The Court also dismissed High River’s contention that because Section 2 of the Standard Terms and Conditions provides “unless otherwise specified in the Confirmation, Buyer is assuming the obligation to purchase the Debt as may be reorganized, restructured, converted or otherwise modified,” Goldman was required to accept the Rights and was not entitled to the loans. Section 2, the Court reasoned, would apply only where the parties could not possibly settle by assignment, and here the evidence demonstrated that if High River had purchased the loans when it entered into the trade—or even upon learning of the record date—there would have been no problem settling prior to record date and Section 2 would not have been triggered.
In addition to ruling on the definition of “as soon as practicable,” the Court found that Goldman did not breach its contract with High River when it entered into the cover transactions3 because High River breached the contract first by failing to deliver the loans. The Court stated that “where one party materially breaches a contract, the non-breaching party is discharged from performing any further obligations thereunder.” See Duke Media Sales, Inc. v.
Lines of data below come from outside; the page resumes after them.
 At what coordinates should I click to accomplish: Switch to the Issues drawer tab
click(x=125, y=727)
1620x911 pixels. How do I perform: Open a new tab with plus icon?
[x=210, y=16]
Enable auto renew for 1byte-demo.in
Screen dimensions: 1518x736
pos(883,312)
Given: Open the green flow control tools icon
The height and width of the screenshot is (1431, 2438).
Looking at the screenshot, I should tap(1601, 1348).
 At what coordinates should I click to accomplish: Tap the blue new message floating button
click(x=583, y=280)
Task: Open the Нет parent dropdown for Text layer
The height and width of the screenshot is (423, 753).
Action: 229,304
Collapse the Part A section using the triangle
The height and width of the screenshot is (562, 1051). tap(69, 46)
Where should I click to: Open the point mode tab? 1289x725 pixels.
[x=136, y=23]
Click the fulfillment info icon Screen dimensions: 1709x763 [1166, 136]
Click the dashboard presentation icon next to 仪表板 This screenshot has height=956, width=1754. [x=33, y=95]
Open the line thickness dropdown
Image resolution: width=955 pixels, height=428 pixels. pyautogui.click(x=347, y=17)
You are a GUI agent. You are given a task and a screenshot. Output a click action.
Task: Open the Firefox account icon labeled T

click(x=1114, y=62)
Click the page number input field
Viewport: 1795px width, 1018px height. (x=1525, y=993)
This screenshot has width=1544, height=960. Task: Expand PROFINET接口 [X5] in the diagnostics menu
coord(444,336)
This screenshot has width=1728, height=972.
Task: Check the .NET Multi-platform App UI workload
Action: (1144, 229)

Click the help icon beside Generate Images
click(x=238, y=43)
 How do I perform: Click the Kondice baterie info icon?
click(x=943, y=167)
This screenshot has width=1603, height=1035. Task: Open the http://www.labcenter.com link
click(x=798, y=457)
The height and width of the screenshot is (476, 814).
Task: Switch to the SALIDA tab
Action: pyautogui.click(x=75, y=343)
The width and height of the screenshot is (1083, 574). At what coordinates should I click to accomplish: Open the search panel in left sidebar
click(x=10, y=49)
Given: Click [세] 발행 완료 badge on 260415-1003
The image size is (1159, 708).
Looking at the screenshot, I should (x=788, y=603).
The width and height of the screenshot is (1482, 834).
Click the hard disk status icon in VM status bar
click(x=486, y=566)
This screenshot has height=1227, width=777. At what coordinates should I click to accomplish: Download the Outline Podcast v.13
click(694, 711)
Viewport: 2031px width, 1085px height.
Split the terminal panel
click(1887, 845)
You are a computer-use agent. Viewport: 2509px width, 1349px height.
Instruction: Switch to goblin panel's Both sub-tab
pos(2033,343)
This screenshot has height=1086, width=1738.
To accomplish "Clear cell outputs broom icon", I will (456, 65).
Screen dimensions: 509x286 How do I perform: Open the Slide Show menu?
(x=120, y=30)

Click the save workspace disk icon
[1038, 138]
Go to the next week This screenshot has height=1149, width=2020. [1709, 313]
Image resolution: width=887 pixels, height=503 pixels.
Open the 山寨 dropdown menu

Jakel Corp., 215 A.D.2d 237 (1st Dept. 1995).
It is important to note that the Court was not necessarily bothered by High River’s short selling but rather was concerned about High River’s failure to buy in once Goldman informed High River of Goldman’s need to settle ahead of the record date for the Rights Offering. The Court was most troubled by High River’s failure to take any action in the face of Goldman’s repeated requests to settle, the impending Record Date and the plain terms of the confirmations. This opinion coupled with the new Distressed BISO provisions provides distressed debt buyers with ammunition against sellers who drag their feet.